Spicy Buffalo Chickpea Wraps

Ingredients

  • Wraps of choice
  • Hummus
  • Greens of choice
  • Sliced avocado
  • Baked Buffalo Cauliflower and Chickpeas

Baked Buffalo Cauliflower and Chickpeas

  • 1 head of cauliflower, cut into thumb-sized pieces
  • 1 can (15 oz) chickpeas, rinsed, drained, and towel-dried

Sauce

  • 1/3 cup vegan Buffalo sauce (e.g., Frank's RedHot)
  • 1 1/2 tbsp tahini or melted vegan butter
  • 2 tbsp unsweetened soy milk (or preferred plant milk)
  • 2 tsp nutritional yeast
  • 2 tsp maple syrup

Preparation

  1. Preheat the oven to 425°F (220°C).

  2. In a bowl, combine the sauce ingredients (Buffalo sauce, tahini or melted vegan butter, soy milk, nutritional yeast, and maple syrup) and mix until smooth.

  3. Ensure that the chickpeas are well-dried, then place them on a baking sheet along with the cauliflower pieces.

  4. Pour half of the sauce over the chickpeas and cauliflower, tossing to coat them evenly.

  5. Spread the chickpeas and cauliflower in a single layer on the baking sheet, arranging any flat sides of the cauliflower pieces facing down.

  6. Bake in the oven for about 15-20 minutes or until the cauliflower appears browned around the edges.
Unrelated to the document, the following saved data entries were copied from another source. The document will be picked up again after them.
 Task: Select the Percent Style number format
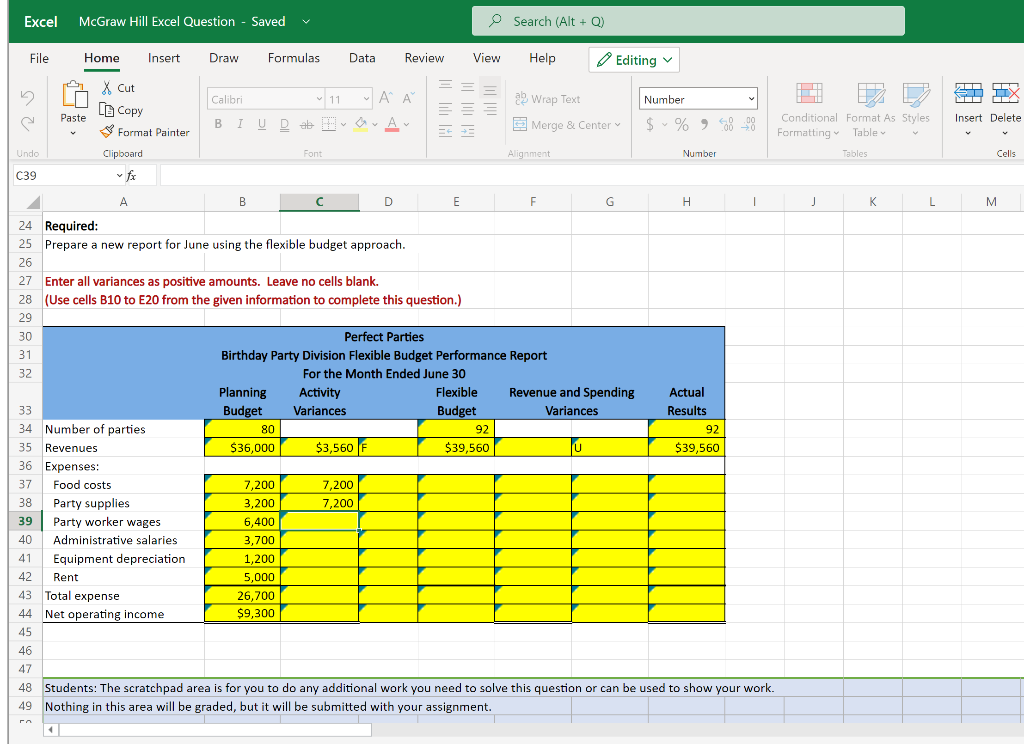[681, 124]

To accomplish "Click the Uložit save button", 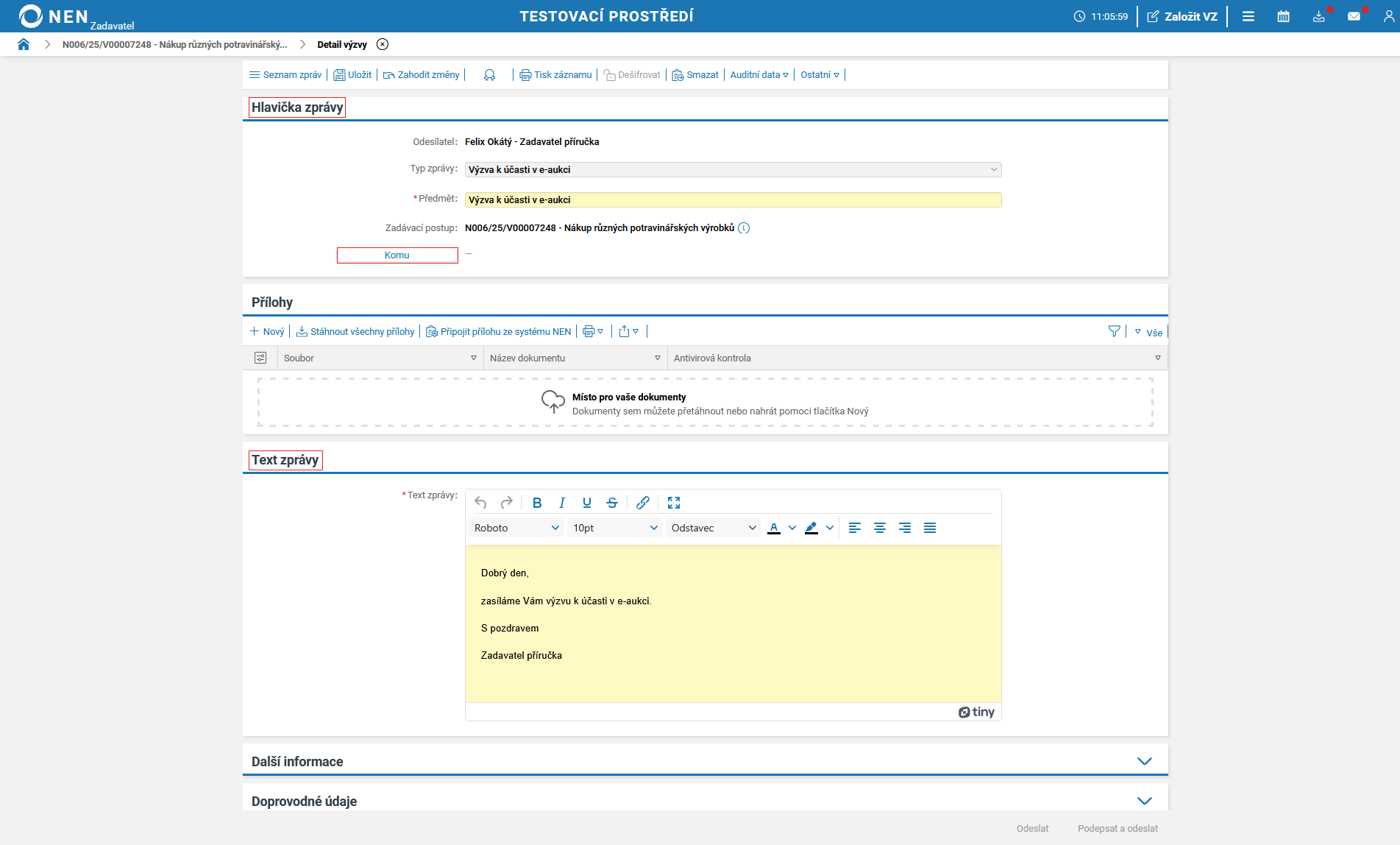I will tap(352, 75).
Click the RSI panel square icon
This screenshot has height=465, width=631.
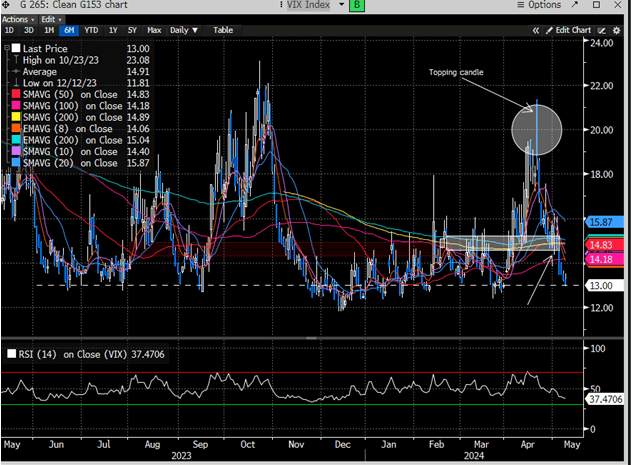point(10,354)
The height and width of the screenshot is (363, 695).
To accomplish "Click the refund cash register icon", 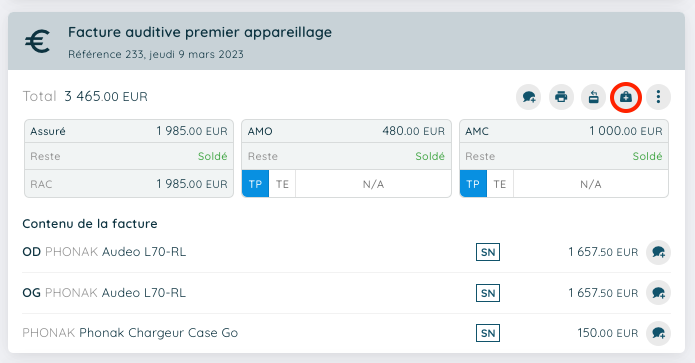I will [593, 97].
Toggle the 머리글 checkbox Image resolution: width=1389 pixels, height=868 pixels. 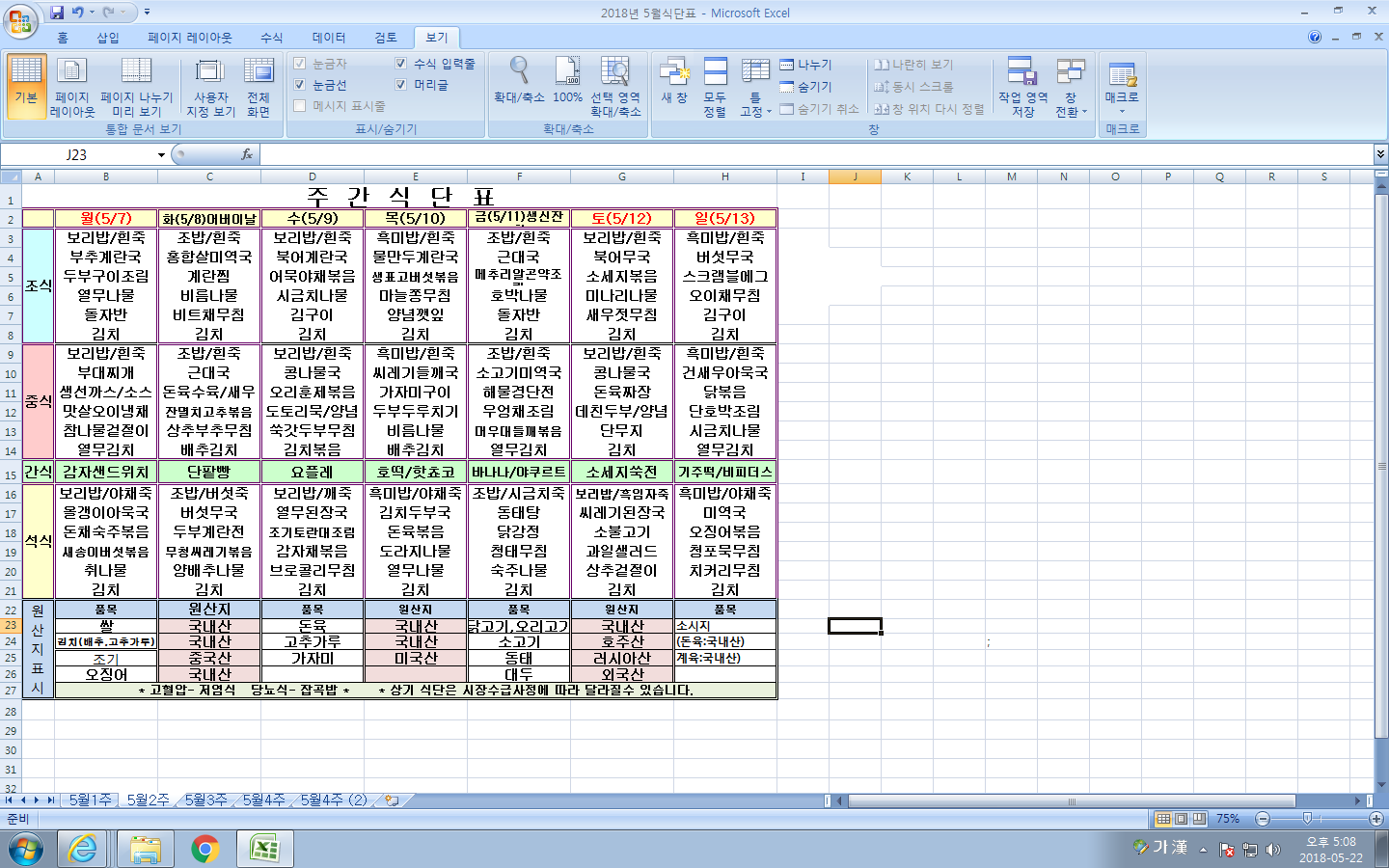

Remove from the oven and allow to cool.

  7. Store the filling until you're ready to assemble the wraps.

  8. When ready to wrap, spread hummus onto the wrap, add greens, sliced avocado, and the chickpea cauliflower mixture. Optional: pour extra Buffalo sauce on top or use it as a dip.

  9. Wrap up the ingredients like a burrito or roll the wrap tightly.

  10. Serve and enjoy!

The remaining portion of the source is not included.